In Section IIC, we do exactly this, derive a mean field model for the Ising model. It’s nothing new, I just go through it for the purpose of the paper. I actually use a short cut that neglects fluctuations, rather than performing the full formal derivation. This is, in fact, the same as the formal procedure—neglecting fluctuations produces a simpler trial Hamiltonian, for which the free energy is strictly greater than the real one, which we minimise with respect to a control parameter based on what we know of the Bogoliubov inequality. Again, it’s nothing but a short cut.

Revisiting the model we discussed earlier, in Sections IIA and IIB we discuss the similarities between the Ising lattice and the network of channels in the cell membrane, with a spin equivalent to a channel containing a diffusing ion (\(+1\)) or not (\(-1\)). We consider the Ising model in a hot environment with an occasional quench applied, to model the effect of an external stimulus being applied that cools the lattice. In the neural case, this is a cell body in a disordered environment—some channels closed and some open—which occasionally is quenched and cooled below the critical temperature. When this cooling happens, all the channels open, the analogous Ising model is positively magnetised, and as the magnetic moment goes to one, we have an action potential. When the quench is removed, the neurone ‘heats up’ again, and the channels close just as spins get disordered.

The key feature of this phase transition is, if we claim a neurone is in the Ising universality class, and the indicated magnetisation function (Figure 1 in the paper) arises from a mean field model of the Ising model, then the typical sigmoidal activation function is a mean field model of a real neurone.
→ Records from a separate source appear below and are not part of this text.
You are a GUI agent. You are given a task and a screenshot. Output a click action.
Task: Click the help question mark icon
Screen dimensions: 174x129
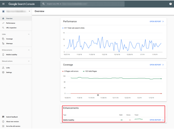coord(170,4)
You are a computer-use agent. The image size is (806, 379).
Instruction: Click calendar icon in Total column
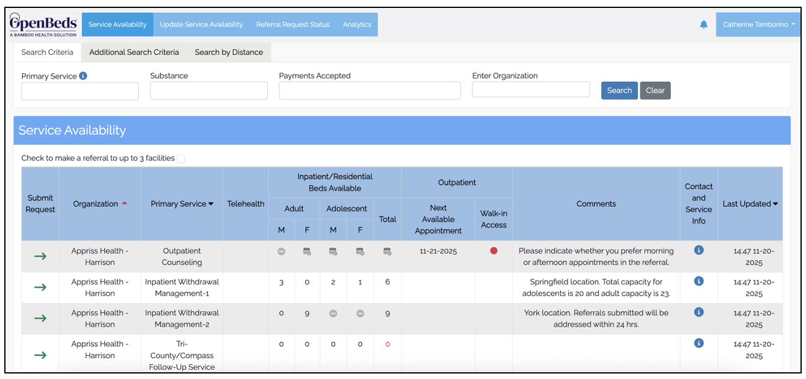coord(388,251)
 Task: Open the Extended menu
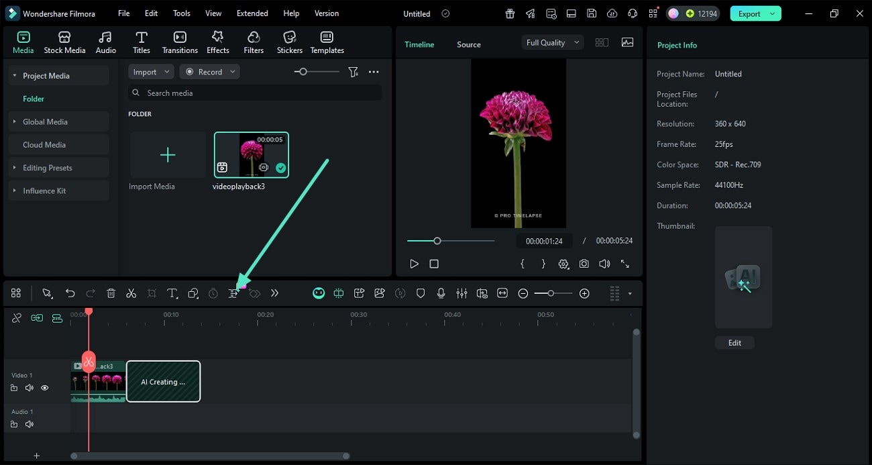tap(252, 13)
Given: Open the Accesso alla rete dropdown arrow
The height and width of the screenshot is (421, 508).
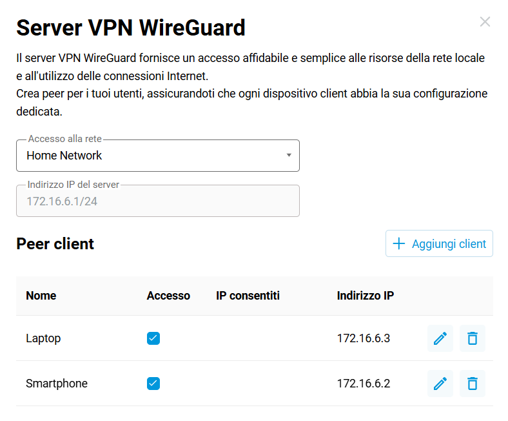Looking at the screenshot, I should 289,156.
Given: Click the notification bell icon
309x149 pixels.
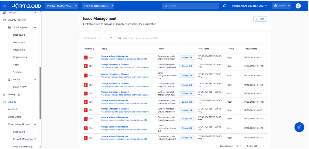Looking at the screenshot, I should pyautogui.click(x=225, y=6).
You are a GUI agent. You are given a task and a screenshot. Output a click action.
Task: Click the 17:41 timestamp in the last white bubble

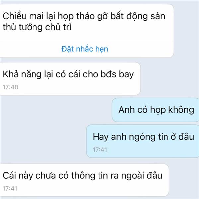(x=10, y=189)
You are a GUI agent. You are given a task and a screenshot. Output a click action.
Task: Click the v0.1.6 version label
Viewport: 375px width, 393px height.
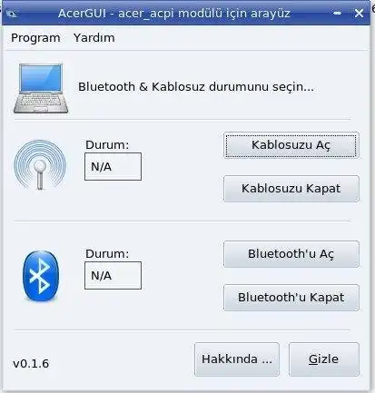click(x=31, y=364)
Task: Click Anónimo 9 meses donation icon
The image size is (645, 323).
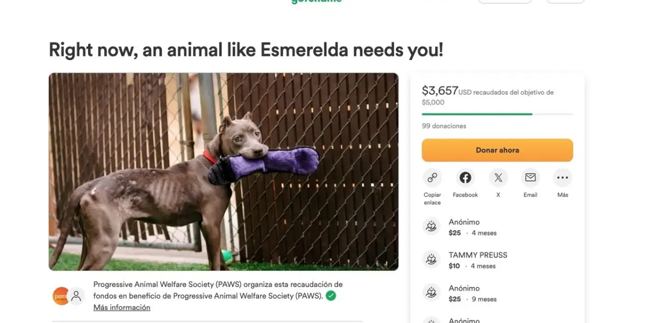Action: point(431,293)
Correspondingly, if we think of real neurones as the thing to aspire to in building artificial neural networks—indeed, human brains are the best learners that we know of—then this explains why the sigmoid class of activation function has been so successful.

If we then consider the quench in more detail, and look at it dynamically, then we can parameterise the function for \(m\) in terms of time and look at how ‘hard’ the quench is, and how long we take to heat up. If we assume a linear relationship between \(t\) and heat flow inwards, then the time spent magnetised is akin to a firing rate (i.e., spikes per second over the number of seconds gives us the number of spikes we have in the time we were allowed to spike). Analysing this gives us back the ReLU function and other functions with similar shapes.

This paper is important to me for three reasons. For one thing, as stated previously, it formalises the problem of why sigmoidal activation functions are necessary to classify things, in a more motivated way than ‘it doesn’t work without it.’ For another, it shows that if we consider the conventional artificial neural network to be a mean field model of a real neural network, then this approximation of spiking dynamics necessarily looks as though it has a sigmoidal or rectified activation function. For a third and final reason, it sheds light on other interesting questions about ANNs by way of statistical mechanical analogy, which are examined in the discussion.

This has been a bit long, so hopefully it has some utility as a reading guide. I also hope one can see why I enjoyed writing this paper. What I will likely do from here onwards, if only to make this useful for myself, is deposit similar reading guides and summaries in this blog. Ideally, readers will also find it useful, and others end up enjoying my work too. Do let me know if this was the case for you—I’m always a fan of public outreach (read: not screaming into the void).